Behold, the honey badger Theremin! Well first, actually, you should be familiar with the honey badger, nature's most intolerant bad ass. Anyway, a trio of nerds somehow managed to kill one of these badgers, which are basically the Rasputins of the animal kingdoms, and stuffed its guts full of the makings of a theremin. How fitting! Theremins are notoriously a favorite instrument of weirdos and dilletantes. With that in mind, here are five of the weirdest theremin videos I could think of off the top of my head. (Badgermin via WFMU)
The Impending Singularity and the Terror of the Automatons
This is utterly terrifying and also counter-intuitive to why a theramin is is such a wonderfully human instrument: the necessity of vibrato and the wavering of pitch to mask the lack of precision. Robots playing theremins is like republicans buying elections--the process is the purpose, guys. Get that robot outta there!
The Voodoo Organist
This is the only use of Theremin I find acceptable right now. This guy is like a rockabilly organ player who throttles the bass lines with his feet and then conducts this crazy tone like a psychedelic witch doctor. I mean, it's some nasty dirty shit, this Voodoo Organist guy. Plus he tours with all those skulls which must demand quite a lot of packing material.

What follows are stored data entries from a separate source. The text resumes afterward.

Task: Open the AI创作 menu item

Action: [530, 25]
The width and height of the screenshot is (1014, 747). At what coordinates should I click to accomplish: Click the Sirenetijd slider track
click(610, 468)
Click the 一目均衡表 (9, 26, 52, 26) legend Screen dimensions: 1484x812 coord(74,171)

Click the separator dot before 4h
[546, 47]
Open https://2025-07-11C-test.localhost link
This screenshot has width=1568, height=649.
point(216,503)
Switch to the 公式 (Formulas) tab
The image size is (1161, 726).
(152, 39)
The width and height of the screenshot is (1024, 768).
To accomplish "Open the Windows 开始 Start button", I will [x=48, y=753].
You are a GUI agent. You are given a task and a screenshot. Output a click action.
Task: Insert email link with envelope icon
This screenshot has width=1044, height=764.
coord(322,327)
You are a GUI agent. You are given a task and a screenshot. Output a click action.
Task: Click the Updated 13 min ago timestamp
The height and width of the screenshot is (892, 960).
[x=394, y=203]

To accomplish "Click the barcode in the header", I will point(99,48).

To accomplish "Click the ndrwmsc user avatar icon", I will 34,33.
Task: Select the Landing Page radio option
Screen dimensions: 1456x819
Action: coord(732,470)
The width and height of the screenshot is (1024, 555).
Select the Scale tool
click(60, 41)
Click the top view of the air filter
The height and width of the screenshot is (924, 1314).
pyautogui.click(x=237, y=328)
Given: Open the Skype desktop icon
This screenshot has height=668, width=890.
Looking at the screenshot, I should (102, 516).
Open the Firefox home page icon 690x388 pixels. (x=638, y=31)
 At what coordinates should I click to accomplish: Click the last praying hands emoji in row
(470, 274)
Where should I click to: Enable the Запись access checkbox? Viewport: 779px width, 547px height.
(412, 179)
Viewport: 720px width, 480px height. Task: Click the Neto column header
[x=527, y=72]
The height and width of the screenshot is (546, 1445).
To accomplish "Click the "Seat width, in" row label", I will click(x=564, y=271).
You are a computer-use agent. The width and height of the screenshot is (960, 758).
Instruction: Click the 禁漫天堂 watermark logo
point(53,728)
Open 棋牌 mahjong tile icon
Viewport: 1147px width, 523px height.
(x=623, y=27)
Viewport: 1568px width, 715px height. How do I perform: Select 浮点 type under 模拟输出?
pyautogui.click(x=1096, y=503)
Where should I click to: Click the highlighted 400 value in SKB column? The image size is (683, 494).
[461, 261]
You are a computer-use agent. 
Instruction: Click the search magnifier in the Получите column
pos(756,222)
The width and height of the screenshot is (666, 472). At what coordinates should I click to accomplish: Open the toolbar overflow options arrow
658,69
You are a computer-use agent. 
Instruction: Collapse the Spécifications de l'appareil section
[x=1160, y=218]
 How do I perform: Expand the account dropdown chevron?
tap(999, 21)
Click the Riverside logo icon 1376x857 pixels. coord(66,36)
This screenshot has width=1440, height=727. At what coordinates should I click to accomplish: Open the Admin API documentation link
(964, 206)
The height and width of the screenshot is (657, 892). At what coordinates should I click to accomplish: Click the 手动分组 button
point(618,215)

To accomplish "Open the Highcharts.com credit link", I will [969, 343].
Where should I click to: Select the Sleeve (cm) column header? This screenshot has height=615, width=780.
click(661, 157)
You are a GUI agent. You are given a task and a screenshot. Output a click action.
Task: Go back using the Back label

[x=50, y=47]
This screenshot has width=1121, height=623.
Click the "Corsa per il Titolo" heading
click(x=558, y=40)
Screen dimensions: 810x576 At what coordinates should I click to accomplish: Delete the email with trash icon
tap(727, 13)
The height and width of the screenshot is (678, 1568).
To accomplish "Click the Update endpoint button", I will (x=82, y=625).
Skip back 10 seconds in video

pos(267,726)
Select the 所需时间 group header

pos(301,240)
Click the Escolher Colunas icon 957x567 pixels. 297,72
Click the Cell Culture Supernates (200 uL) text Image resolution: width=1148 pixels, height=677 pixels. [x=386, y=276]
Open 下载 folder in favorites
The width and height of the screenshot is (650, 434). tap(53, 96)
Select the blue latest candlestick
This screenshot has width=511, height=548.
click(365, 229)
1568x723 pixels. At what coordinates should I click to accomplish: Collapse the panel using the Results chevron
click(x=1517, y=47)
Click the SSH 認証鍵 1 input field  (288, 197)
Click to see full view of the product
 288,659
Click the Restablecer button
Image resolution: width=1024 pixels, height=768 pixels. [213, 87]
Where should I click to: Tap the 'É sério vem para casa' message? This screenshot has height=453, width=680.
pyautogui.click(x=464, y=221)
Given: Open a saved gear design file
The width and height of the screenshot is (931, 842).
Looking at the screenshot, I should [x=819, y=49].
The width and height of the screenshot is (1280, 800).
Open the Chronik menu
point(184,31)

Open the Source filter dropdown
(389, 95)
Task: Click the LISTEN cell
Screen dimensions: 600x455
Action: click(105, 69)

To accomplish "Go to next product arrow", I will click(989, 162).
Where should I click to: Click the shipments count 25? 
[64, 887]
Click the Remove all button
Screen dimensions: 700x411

Instrument as Community Division
Whenever I'm feeling like an outcast, I just watch this video four or five times in a row because good lord look at this guy. There is not a single more accurate, depressive record of loneliness I can think of.
Steampunk as Lifestyle not Cosplay
This guy just makes me think of The Matrix.
Awful Theremin Cover of Gnarls Barkley - Crazy
Did you think it was impossible to ruin one of the best pop songs of the last 20 years? Well this stoic weirdo with a theremin did just that by turning Cee Lo into charlie Brown's teacher on this awful theremin cover of Gnarls Barkley's Crazy. Like really, those lyrics are some of the most clever, ridiculous, fun ever. An absolute necessity.